In the news

Wednesday, April 2, 2014

President Barack Obama signed into law legislation to give doctors temporary relief from a flawed Medicare payment formula that threatened them with a 24 percent cut in their fees.

Kwasi Enin, 17, of Shirley, N.Y., who scored 2,250 out of 2,400 on the SAT, applied to and was accepted at all eight Ivy League schools and is waiting to see what kind of financial aid he is offered before deciding among Brown, Columbia, Cornell, Dartmouth, Harvard, Princeton, Yale and the University of Pennsylvania.

C-Murder, 43, the rapper whose real name is Corey Miller and who is nearly five years into a life sentence for killing a teenager at a Harvey, La., nightclub, is challenging his conviction, citing irregularities during the jury’s deliberations.

Usah Zachau, a spokesman for the Safia association, a German group primarily for elderly lesbians, said a 4,300-square-foot area of the Lutheran Georgen Parochial cemetery, established in 1814 in central Berlin, will be reserved for up to 80 lesbians.

Elbert Guillory, a Republican Louisiana state senator, came out in opposition to a bill that would close loopholes in a state cockfighting ban, saying the bill threatens the legitimate, less bloody sport of “chicken boxing.”

James Valentine, 21, is recovering after the tree trimmer was rushed to a Pittsburgh hospital with a chain-saw blade embedded in his neck, with doctors saying the saw missed major arteries.

REQUIRED ACTION 1
Recast the paragraph from the news briefs that begins "Kwasi Enin, 17," as a short bulleted list that keeps its main facts.
REQUIRED ACTION 2
Please put this sentence from the news briefs into Spanish: "President Barack Obama signed into law legislation to give doctors temporary relief from a flawed Medicare payment formula that threatened them with a 24 percent cut in their fees."
REQUIRED ACTION 3
Extend the April 2, 2014 news briefs, picking up after their last sentence.
The listing after the news briefs isn't needed for anything here.

GIVEN ENTRIES

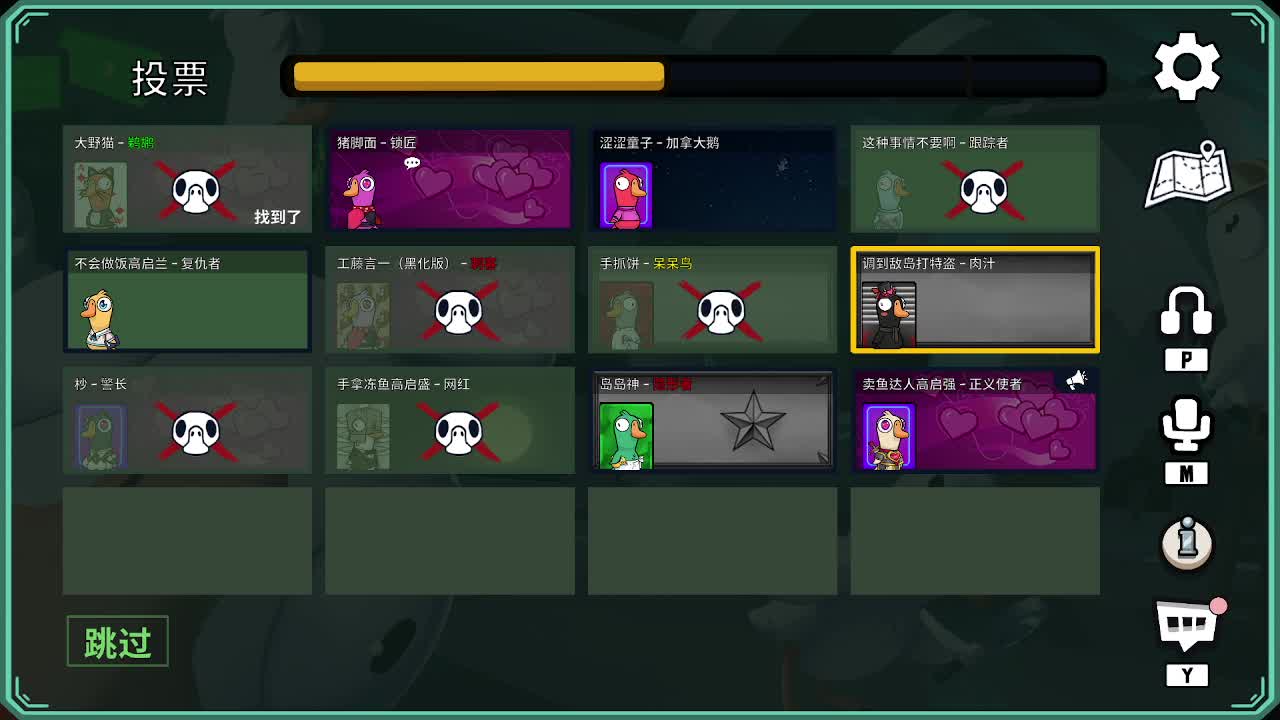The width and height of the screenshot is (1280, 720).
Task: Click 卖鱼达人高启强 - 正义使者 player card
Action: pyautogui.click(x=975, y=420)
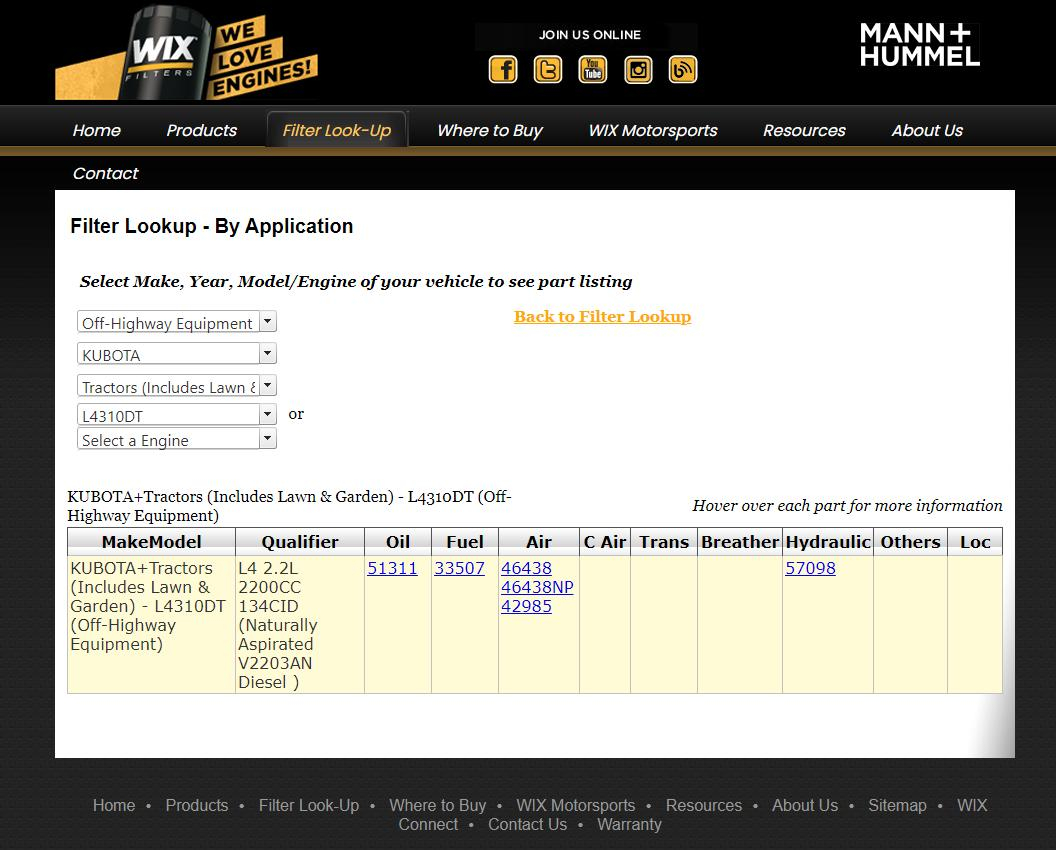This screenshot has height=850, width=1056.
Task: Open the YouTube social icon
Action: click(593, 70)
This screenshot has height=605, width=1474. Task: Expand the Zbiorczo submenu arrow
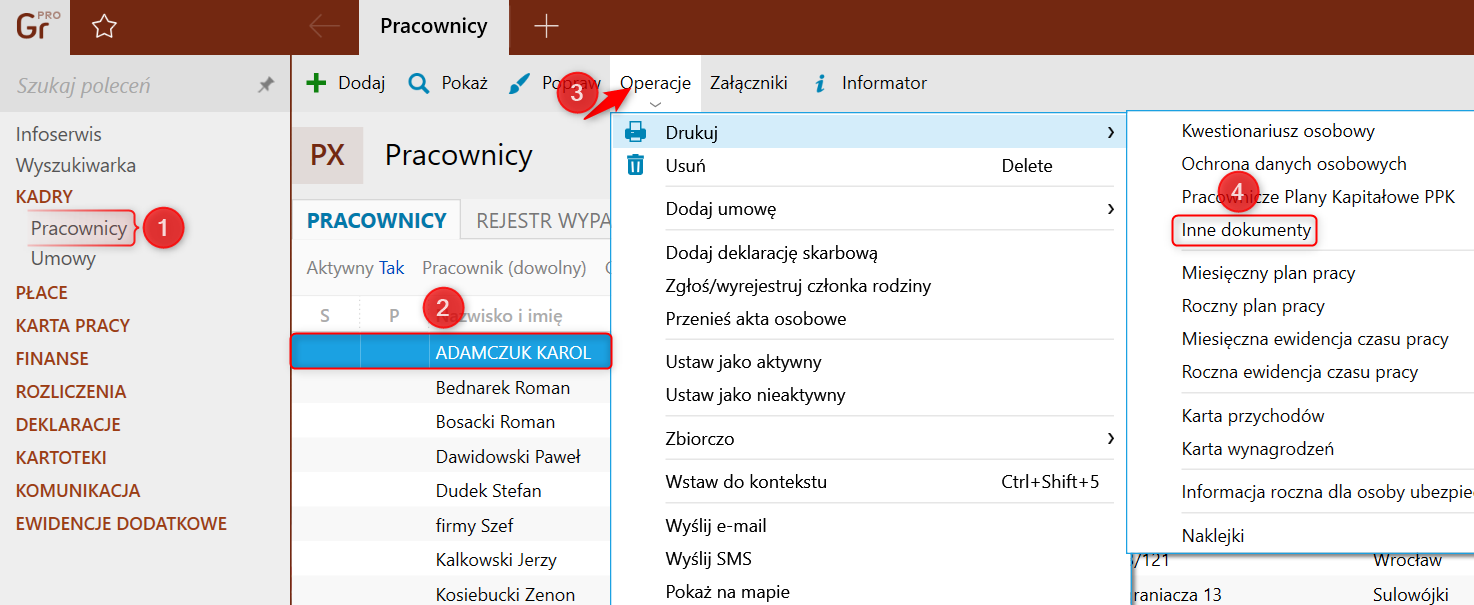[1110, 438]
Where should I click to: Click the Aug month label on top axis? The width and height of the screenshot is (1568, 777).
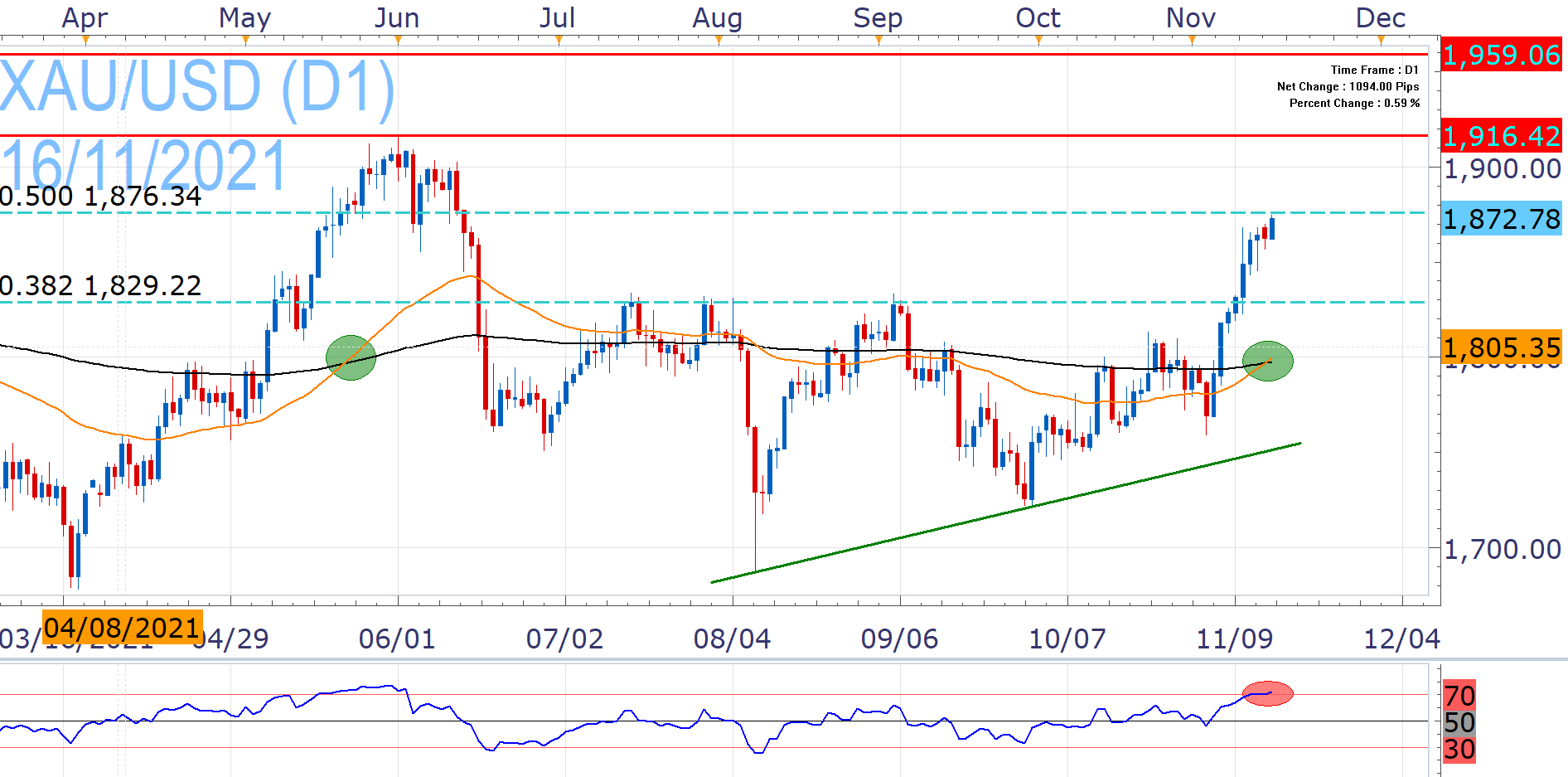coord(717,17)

ANSWER 1
- Kwasi Enin, 17, is from Shirley, N.Y.
- He scored 2,250 out of 2,400 on the SAT.
- He applied to all eight Ivy League schools and was accepted at each: Brown, Columbia, Cornell, Dartmouth, Harvard, Princeton, Yale and the University of Pennsylvania.
- He is waiting to see what financial aid he is offered before choosing among them.

ANSWER 2
El presidente Barack Obama promulgó una ley para dar a los médicos un alivio temporal frente a una fórmula de pago defectuosa de Medicare que los amenazaba con un recorte del 24 por ciento en sus honorarios.

ANSWER 3
James Paul Harris, 29, pleaded innocent in Kansas to premeditated first-degree murder, accused of garroting 49-year-old James Gerety of Topeka in 2011 and keeping Gerety’s head for some religious reason.

Fred Allen Thomas III, 36, a convicted sex offender caught umpiring a girls softball league, is free on $30,000 bond, said officials in Jefferson County, Ala.

Phil Bryant, the Republican governor of Mississippi, said he looks forward to signing a bill that would ban abortion at 20 weeks, the midpoint of a full-term pregnancy.

Eric Holder, the attorney general, congratulated the trial team that successfully prosecuted al-Qaida spokesman Sulaiman Abu Ghaith in New York, but said that outcome won’t lead to a new effort to send Khalid Shaikh Mohammed, the self-professed mastermind of the Sept. 11 attacks, to New York for trial.